[MERGE] Graph.find_revno()

Wed May 21 21:01:15 BST 2008

-----BEGIN PGP SIGNED MESSAGE-----
Hash: SHA1

This adds a new API to Graph. The idea is to make it easier to determine a real
'revno' when all we have is limited information.

Right now, we have some special cases where we check something like:
~  if rev_id == branch.last_revision():
~    revno = branch.revno()
~  else:
~    revno = len(branch.repository.iter_history(rev_id))

Which is good for a lot of default cases. But as soon as you use a revision id,
etc, it starts to fall down and have to iterate all of ancestry.

This function lets us change that search a bit. Specifically, it allows us to
seed the search graph with known points. It then supports 4 different ways of
finding the revno

1) reaching NULL_REVISION. If all else fails, we will have just as many
get_parent_map() calls while we iterate towards NULL. (It will be searching more
nodes at each step, but the total round trips will be the same.)

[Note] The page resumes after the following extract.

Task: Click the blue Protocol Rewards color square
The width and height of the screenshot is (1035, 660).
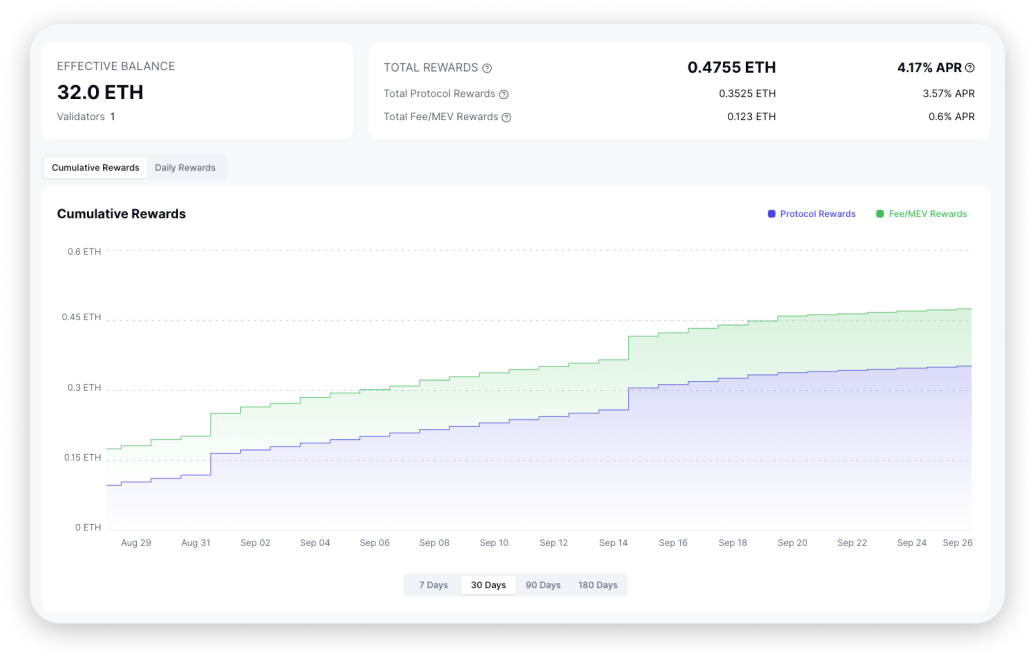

2) reaching one of the known revisions. If the target is a descendant, once it
reaches the known revision, it can stop. (revno = known_revno + steps)

3) having a known revision reach the target. We follow the lineage of all the
known revisions, so that if one of them encounters the target, we can stop.
(revno = known_revno - steps)

4) having a known revision search converge to the unknown search. This one is a
bit interesting, but if you look at this graph:

~   a
~   |
~   b
~  / \
~ c   d
~ |
~ e

If we know the revno of 'd', we can number 'b', and once we have done that, we
know the revno of 'c'. Because we know how many steps it took us to get there. I
also handle the 'e' <=> 'd' cases, which is a bit of a race because one search
finds 'b' before the other does.

This should actually help some of the 'push --overwrite' cases, because we don't
have to iterate the whole ancestry to find the revno. (I'm currently looking at
that, and the 'push --no-overwrite' when the branches are diverged. Both have
really *bad* performance.)

It also will help the 'bzr branch -r -100 XX XX-100' case, and a few others. (I
believe I opened a bug on this case.) And it sort of "finishes" our earlier work
with changing to use 'RevisionSpec.as_revision_id()' while still allowing quick
revno lookups.

There is one piece that I haven't decided upon. Specifically, Graph could hold
on to the 'known_revno' dictionary. As long as it doesn't get polluted by bad
data, revnos are set at commit time. They are basically just the measure of the
left-hand-distance to NULL, and thus never change.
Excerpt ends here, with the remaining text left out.